Why Ordinary Citizens Are the Key to Effective Climate Action
ecoAmerica’s mission is to build popular support for climate solutions – and we believe the best way to do that is to understand and address the concerns of mainstream Americans. Are corporations and governments doing enough to engage the public on climate issues? In this GreenBiz article, Solitaire Townsend, co-founder of Futerra Sustainability Communications, says she thinks they’re not.
At the recent Business & Climate Summit in Paris, Townsend heard many business leaders talk about greening their supply chains or direct operations – very important and valuable efforts, no question. But she felt opportunities were being missed to engage citizens and reach out to consumers. For climate action to truly go mainstream, all of us – CEOs and shoppers, congressmen and constituents – need to have a role.
Our MomentUs initiative helps empower business, faith, health, higher education, and municipal leaders to engage not only their organizations, but also their customers, stakeholders, and communities, on climate action. Visit Momentus.org to learn more.
Solitaire Townsend, contributor to GreenBiz
The Business & Climate Summit in Paris has just closed, and it’s been quite a roller-coaster ride.
There have been highs and lows, loop-de-loops and one serious omission that could cause the whole thing to come crashing down.
First, the highs.

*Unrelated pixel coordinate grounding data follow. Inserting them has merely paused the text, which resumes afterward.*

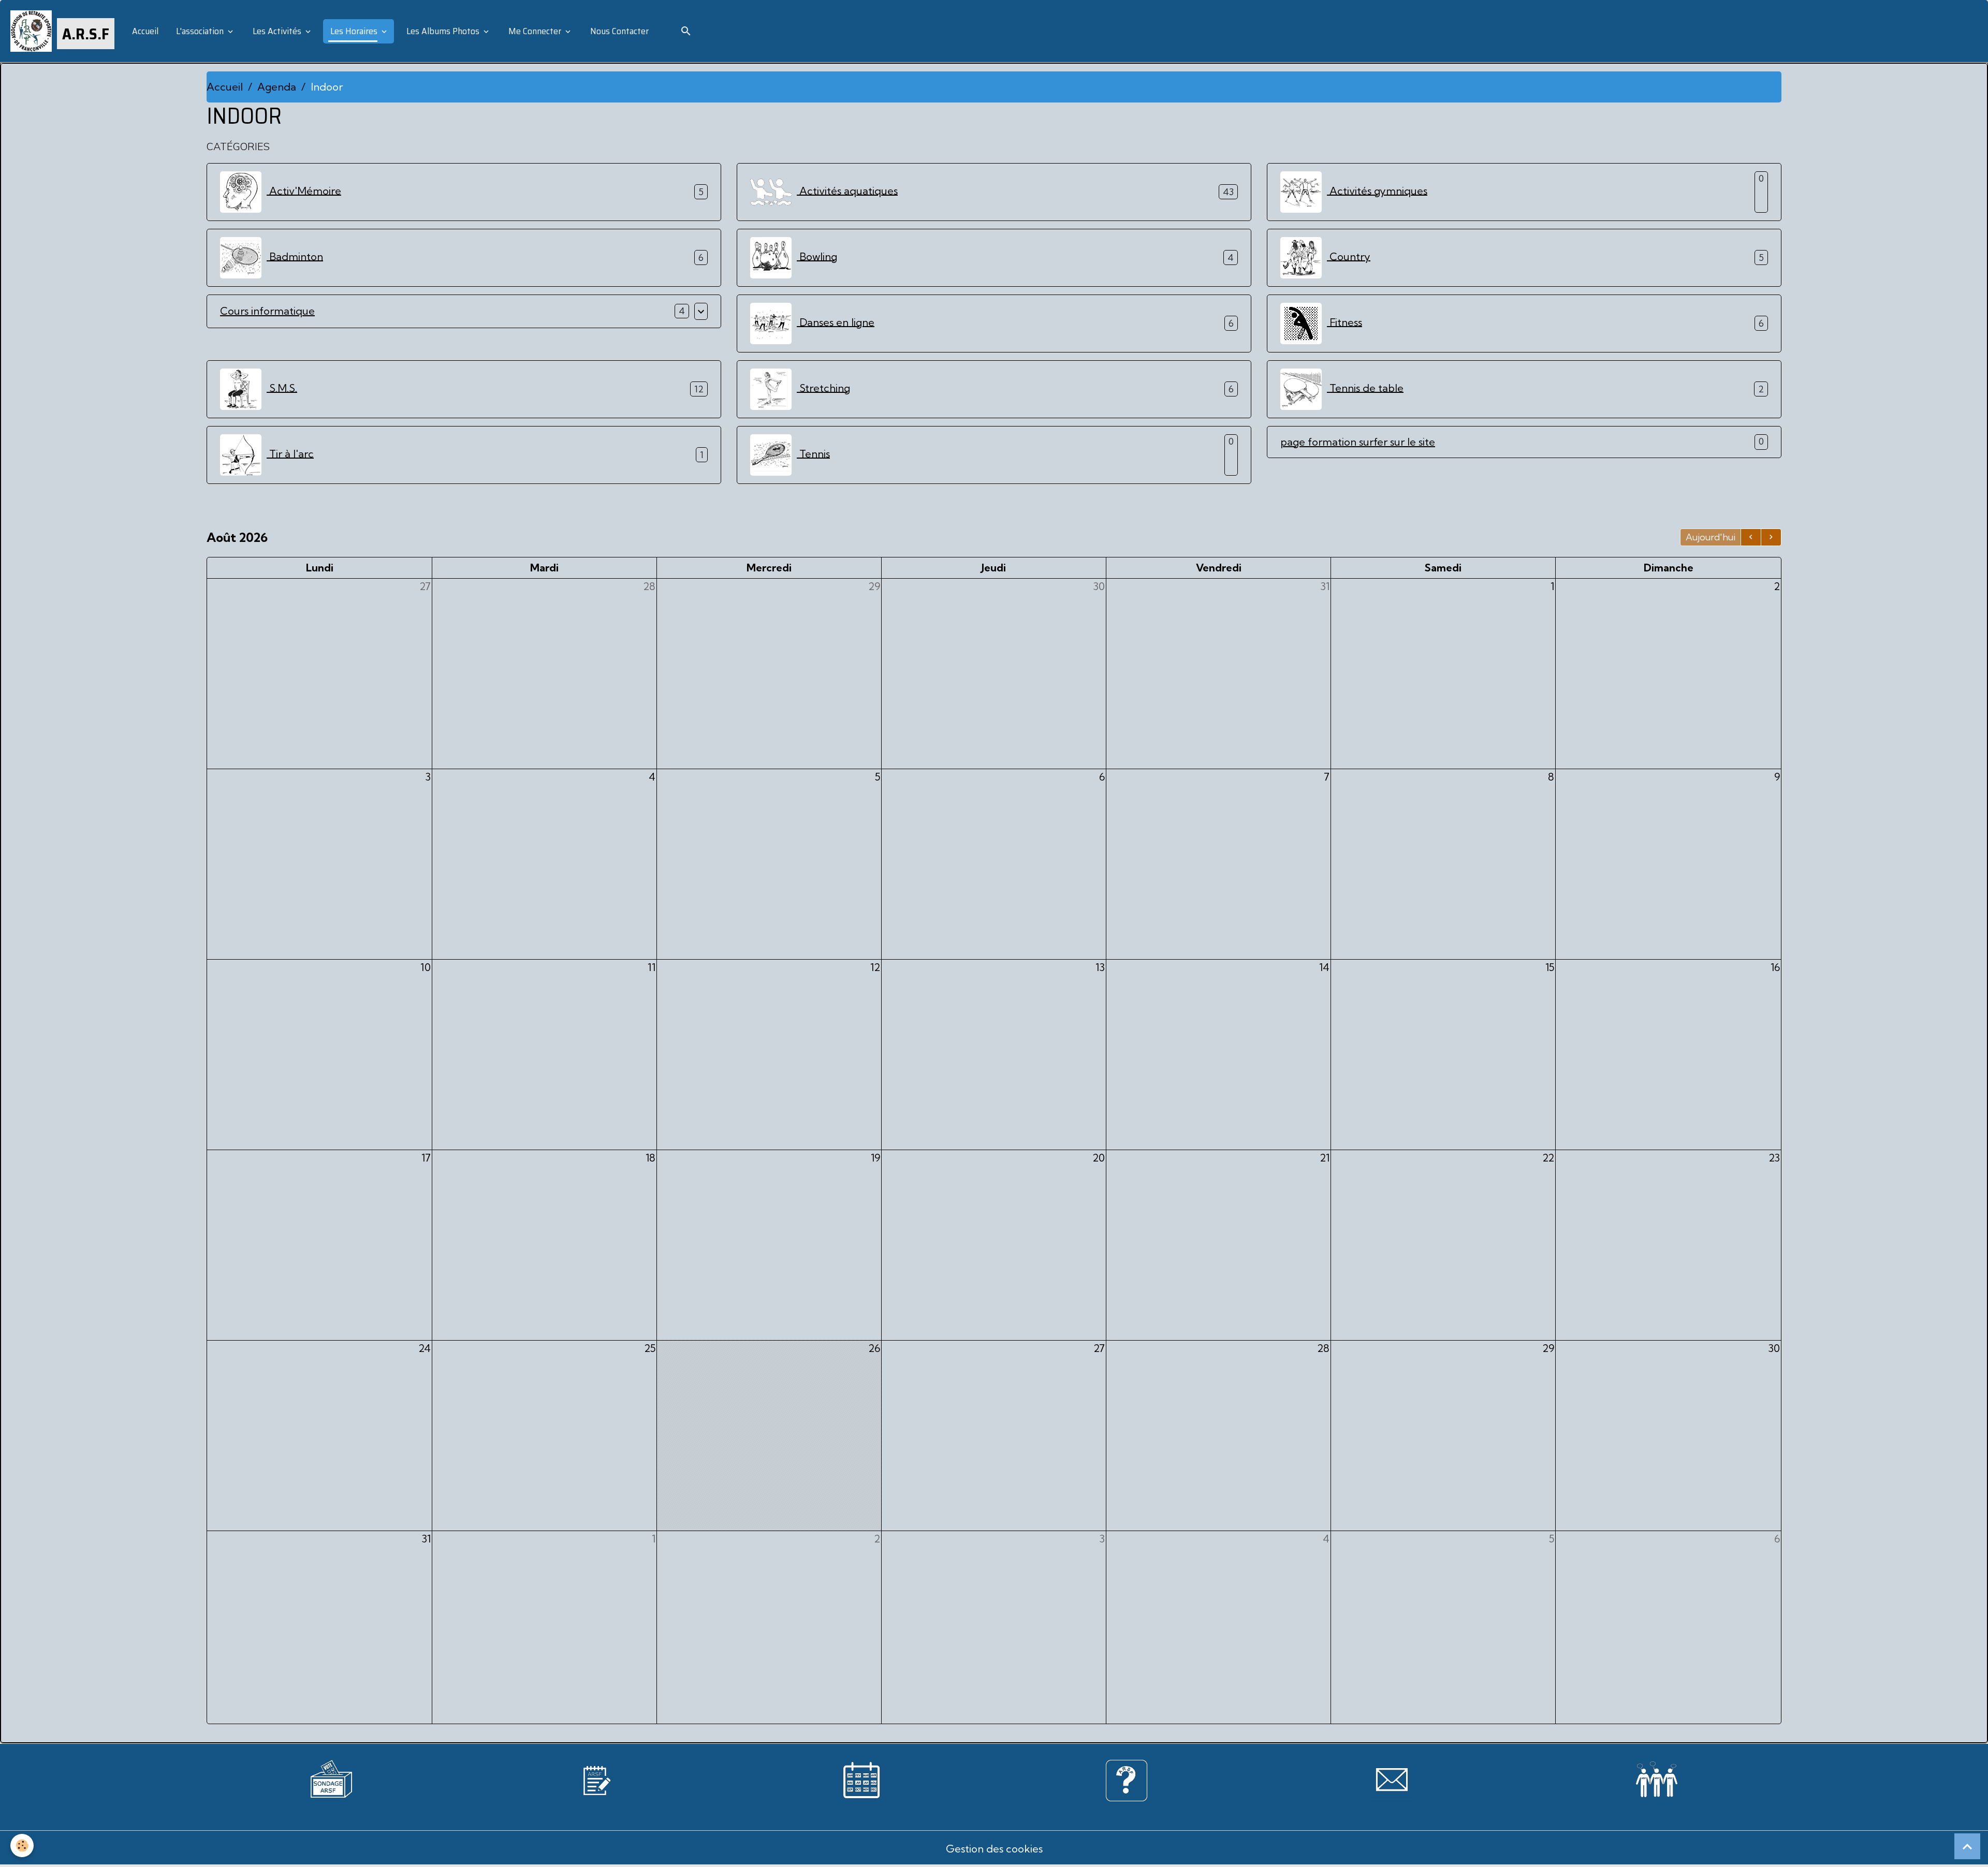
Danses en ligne (835, 321)
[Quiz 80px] (1126, 1778)
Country (1348, 255)
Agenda (276, 86)
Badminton (295, 255)
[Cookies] (22, 1845)
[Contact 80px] (1391, 1778)
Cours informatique (267, 310)
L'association (200, 31)
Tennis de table (1365, 387)
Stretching (823, 387)
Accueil (144, 31)
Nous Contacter (618, 31)
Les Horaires (353, 31)
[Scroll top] (1967, 1846)
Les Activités (277, 31)
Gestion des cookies (994, 1848)
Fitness (1344, 321)
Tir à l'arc (290, 453)
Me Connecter (534, 31)
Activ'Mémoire (304, 190)
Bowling (817, 255)
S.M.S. (282, 387)
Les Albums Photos (442, 31)
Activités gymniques (1377, 190)
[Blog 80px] (596, 1778)
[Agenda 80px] (861, 1778)
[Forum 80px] (1656, 1776)
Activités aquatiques (847, 190)
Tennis (813, 453)
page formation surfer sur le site (1357, 441)
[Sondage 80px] (331, 1777)
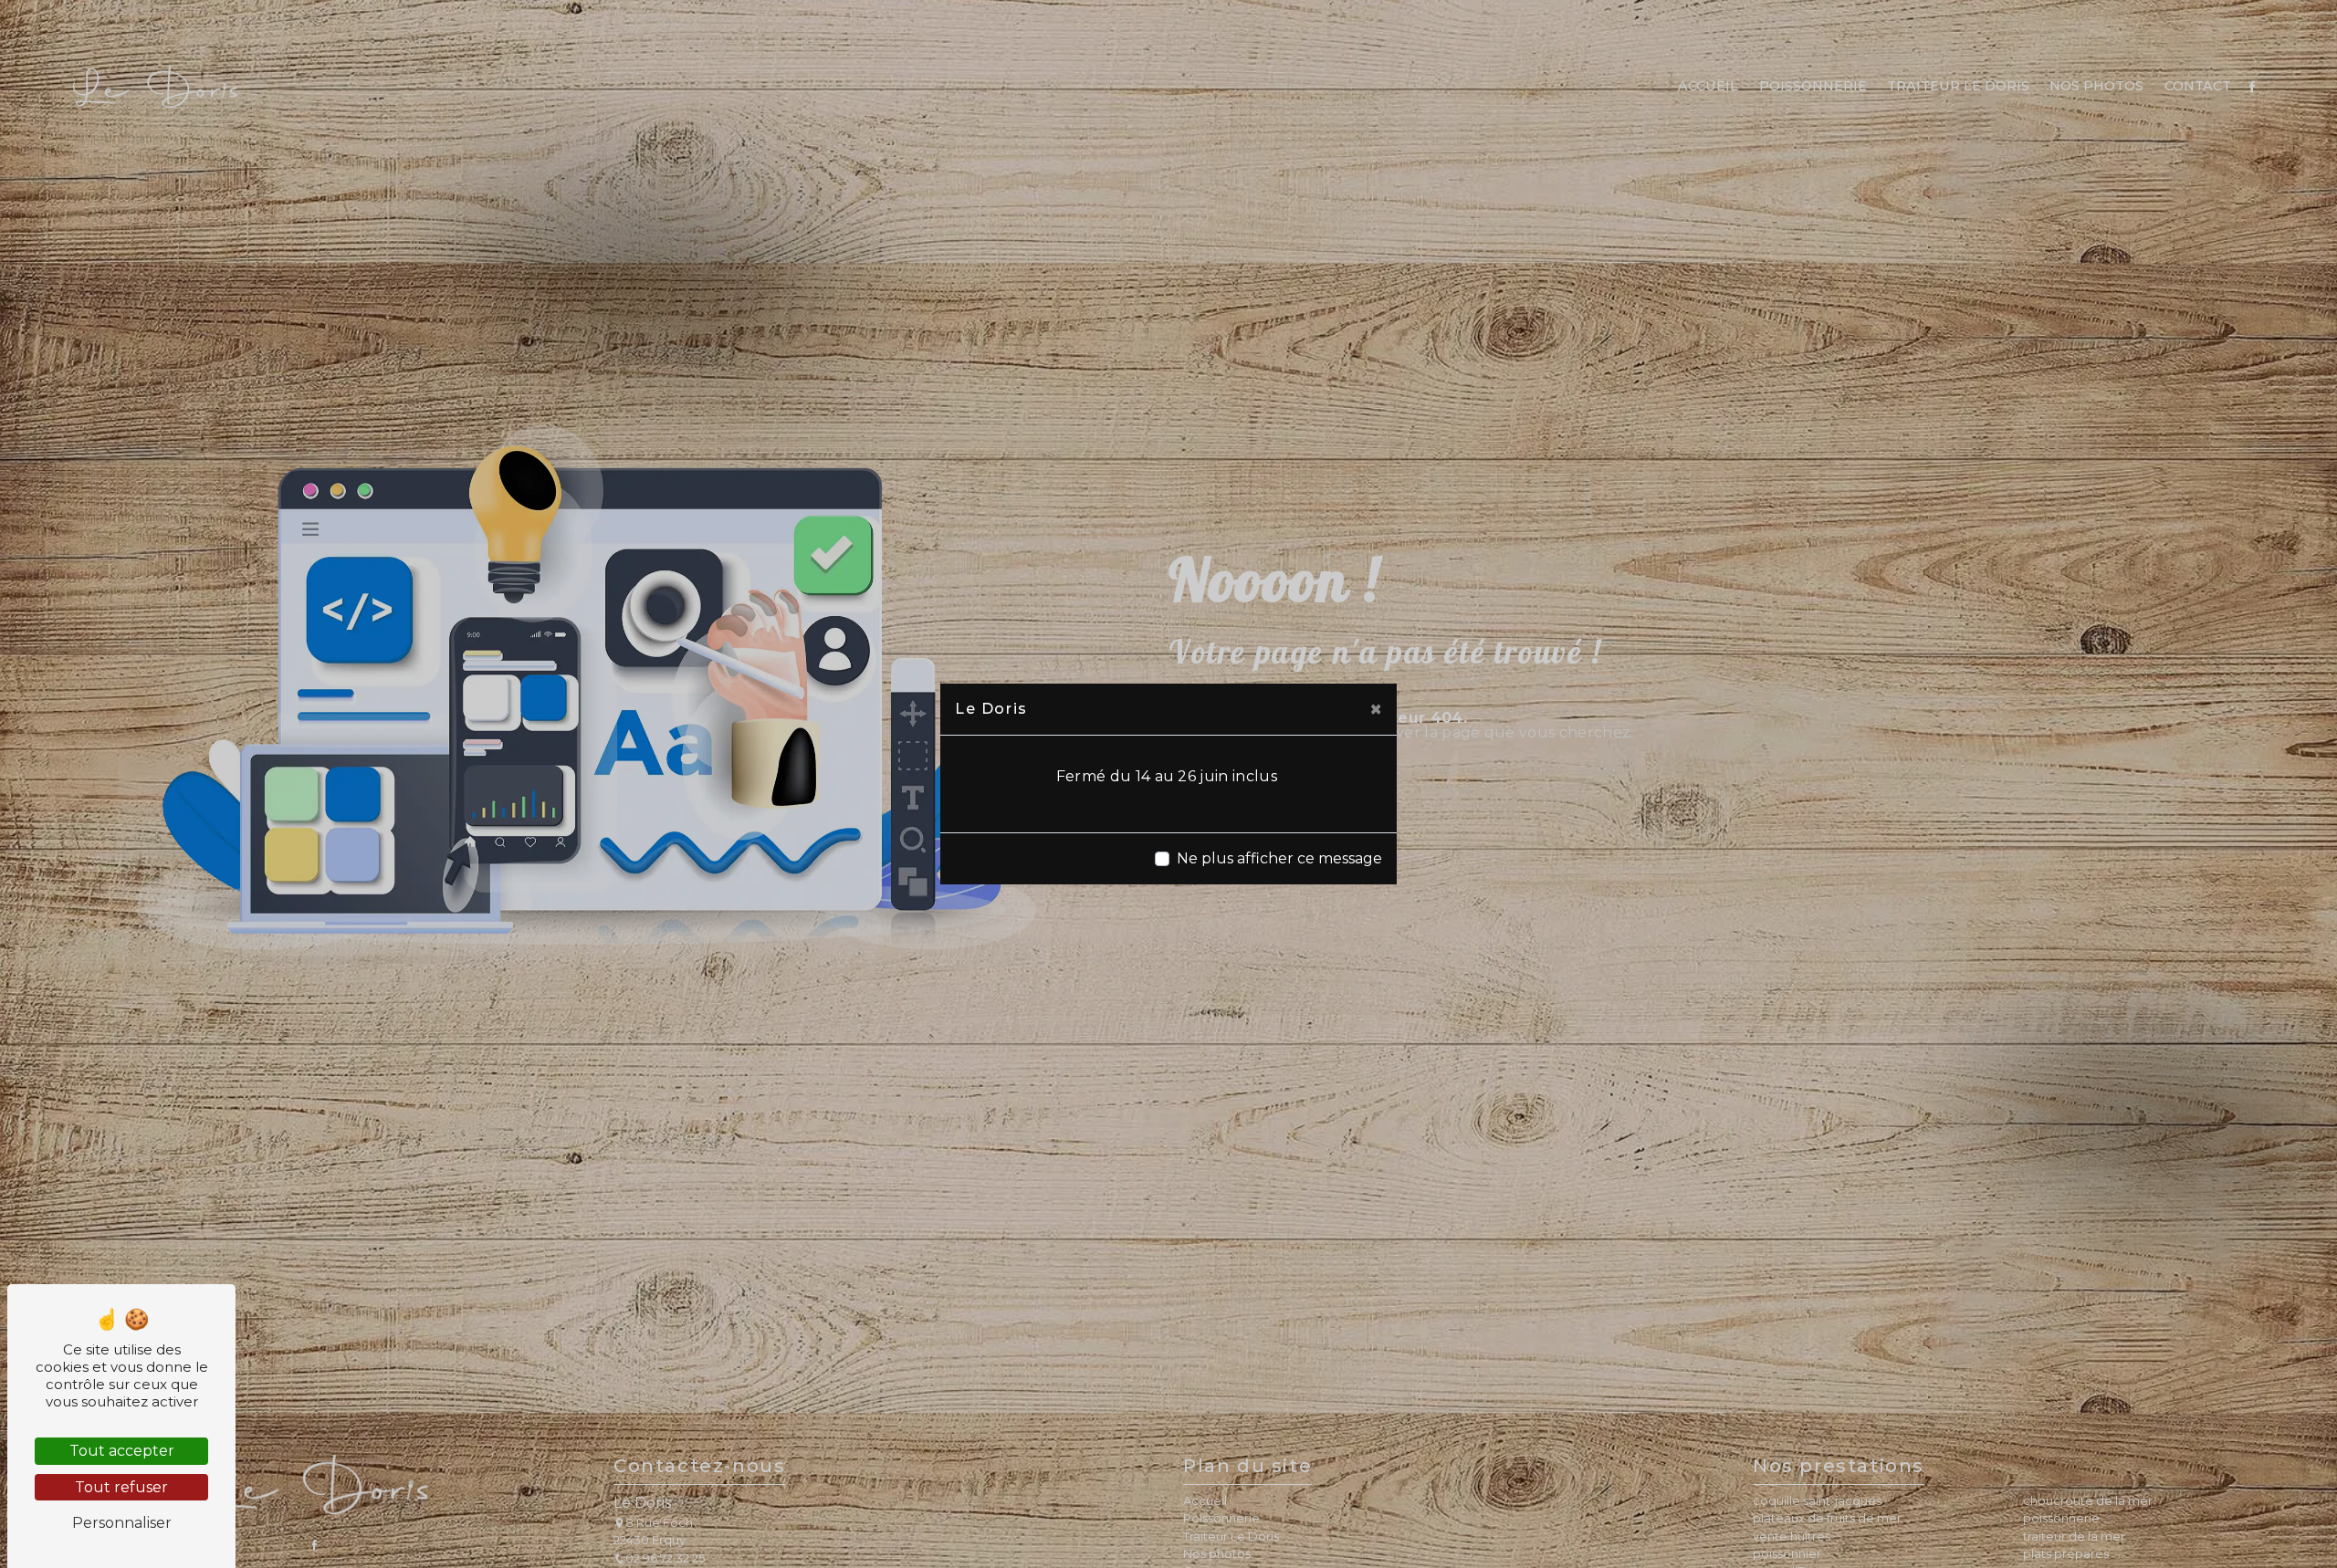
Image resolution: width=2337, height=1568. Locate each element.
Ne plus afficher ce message (1279, 858)
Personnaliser (122, 1522)
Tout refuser (121, 1487)
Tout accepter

The spontaneous chats are my favorite part. The “sustainability gang” are all here, of course, like a college reunion. Gossip has flown and deals have been struck in the hallway.
My most unexpected networking moment was with the coat-check woman, who knows simply everyone in the U.N. She was particularly impressed that the CEOs, including those from fossil fuel companies, have supported what the OECD Secretary General called “a big fat carbon price.”
I’ve also loved watching American colleagues sipping a glass of wine with their lunch. Each of them with the facial expressions of naughty schoolchildren expecting to be called out for being too European.